YOUR OBJECTIVE.
Establish the number of lines below that contain the string "cubanos". State that number alone.

Collected data:
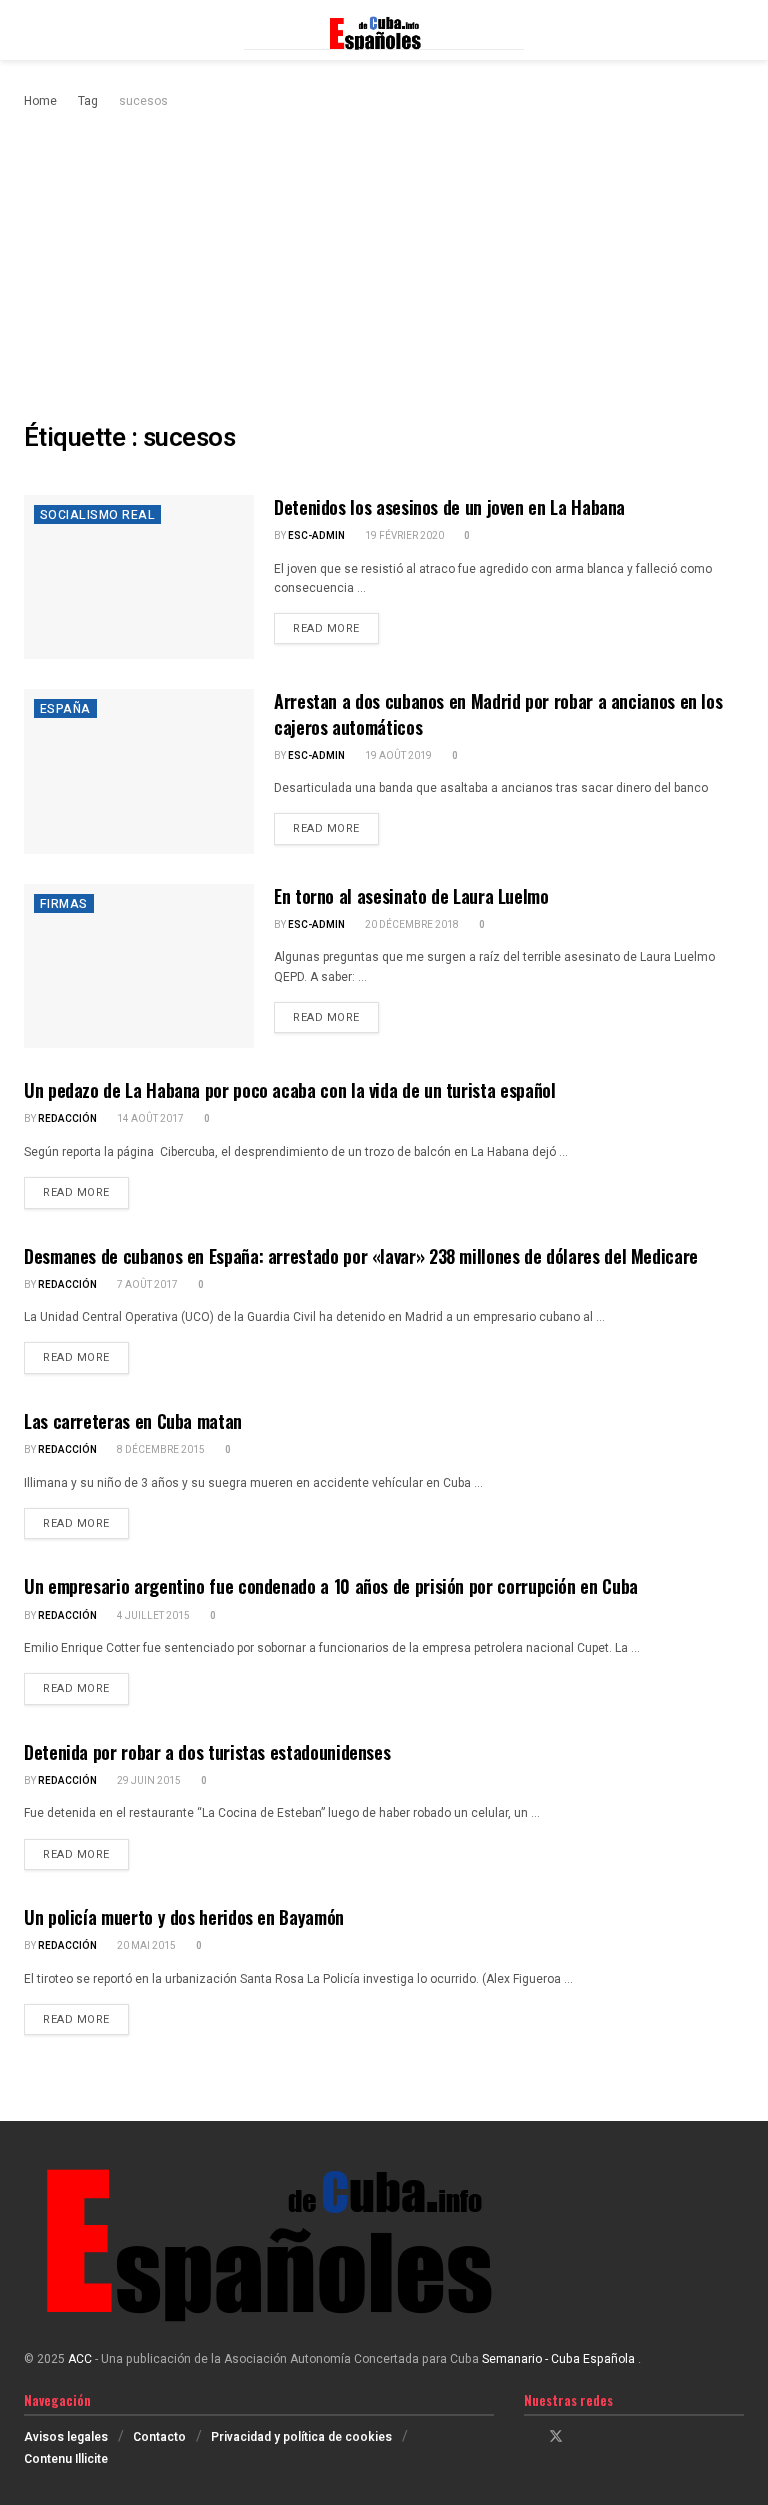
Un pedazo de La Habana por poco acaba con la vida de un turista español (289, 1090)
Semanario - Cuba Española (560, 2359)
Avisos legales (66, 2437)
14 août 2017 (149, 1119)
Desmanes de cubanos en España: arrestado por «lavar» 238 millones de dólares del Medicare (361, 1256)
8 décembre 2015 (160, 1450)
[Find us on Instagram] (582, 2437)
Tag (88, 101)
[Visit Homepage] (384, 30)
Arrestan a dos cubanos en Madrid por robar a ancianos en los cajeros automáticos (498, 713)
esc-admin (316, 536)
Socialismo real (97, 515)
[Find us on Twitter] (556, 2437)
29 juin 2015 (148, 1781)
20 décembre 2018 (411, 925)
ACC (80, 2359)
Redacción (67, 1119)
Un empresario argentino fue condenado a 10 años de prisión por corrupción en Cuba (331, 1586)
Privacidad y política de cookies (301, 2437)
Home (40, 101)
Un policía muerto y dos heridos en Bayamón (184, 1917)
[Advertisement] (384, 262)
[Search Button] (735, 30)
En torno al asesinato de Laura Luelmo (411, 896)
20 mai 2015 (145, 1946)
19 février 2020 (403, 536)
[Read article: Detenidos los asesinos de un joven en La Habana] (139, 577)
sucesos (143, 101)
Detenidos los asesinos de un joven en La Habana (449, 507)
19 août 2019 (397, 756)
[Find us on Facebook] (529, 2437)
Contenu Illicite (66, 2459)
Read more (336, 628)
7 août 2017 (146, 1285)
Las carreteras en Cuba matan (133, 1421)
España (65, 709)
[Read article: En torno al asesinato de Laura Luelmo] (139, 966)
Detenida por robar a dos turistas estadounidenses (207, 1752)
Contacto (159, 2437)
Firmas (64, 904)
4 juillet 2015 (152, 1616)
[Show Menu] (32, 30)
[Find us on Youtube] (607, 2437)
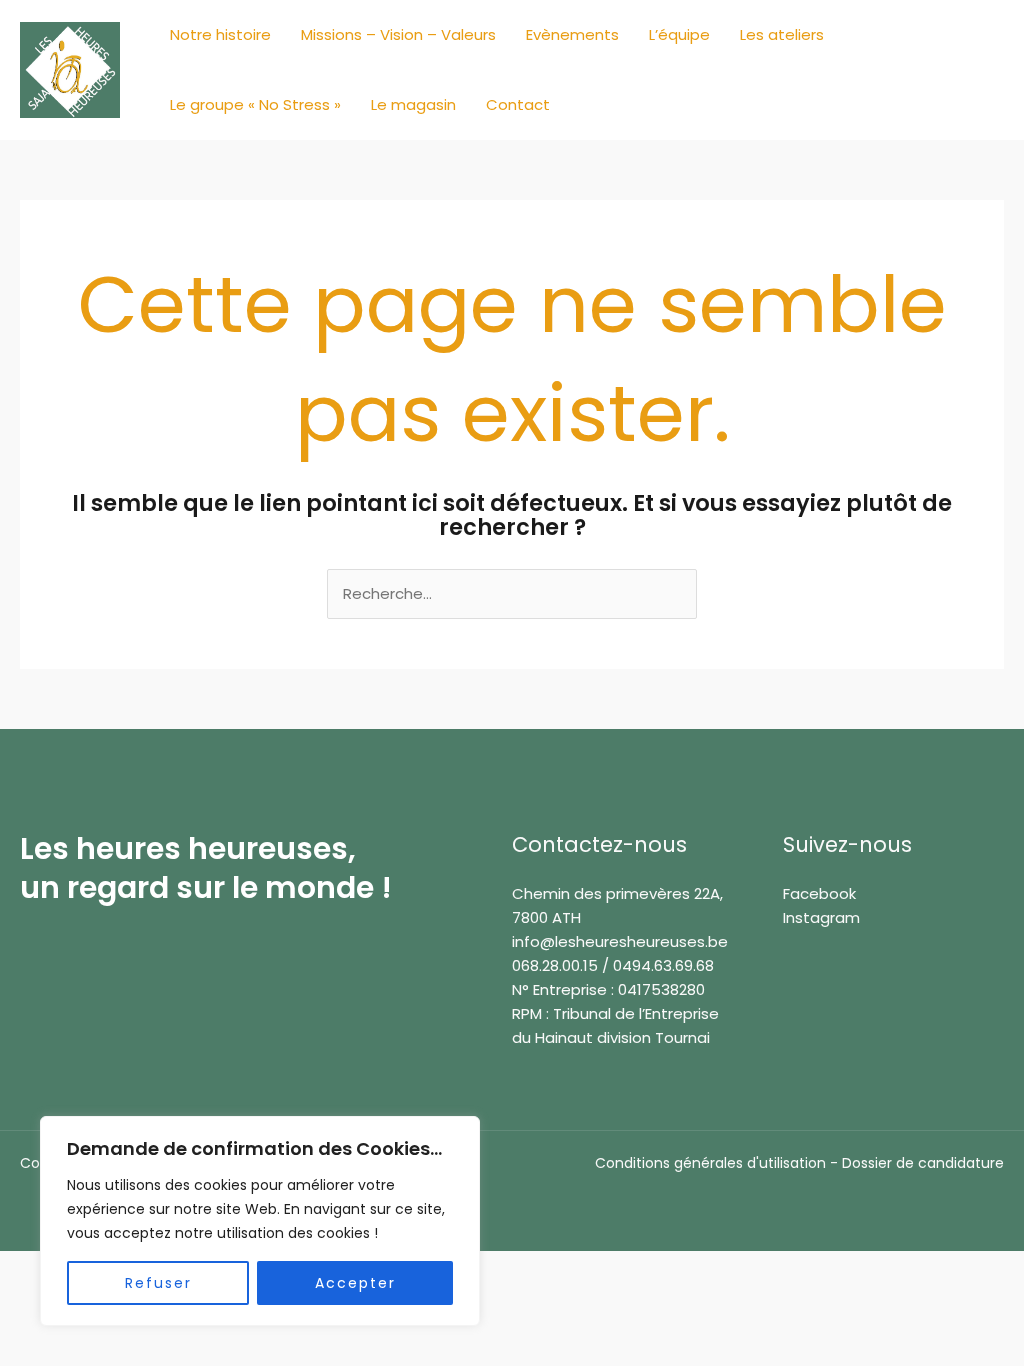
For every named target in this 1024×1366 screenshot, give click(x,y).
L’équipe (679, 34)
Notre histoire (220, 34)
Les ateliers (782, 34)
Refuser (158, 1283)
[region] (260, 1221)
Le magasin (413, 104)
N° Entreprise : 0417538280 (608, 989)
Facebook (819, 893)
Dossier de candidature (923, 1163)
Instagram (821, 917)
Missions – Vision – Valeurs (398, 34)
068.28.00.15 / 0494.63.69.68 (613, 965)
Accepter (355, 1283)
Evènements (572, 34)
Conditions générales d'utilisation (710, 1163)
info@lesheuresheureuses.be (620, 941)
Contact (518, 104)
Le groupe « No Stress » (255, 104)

PROBLEM SOLUTION.
2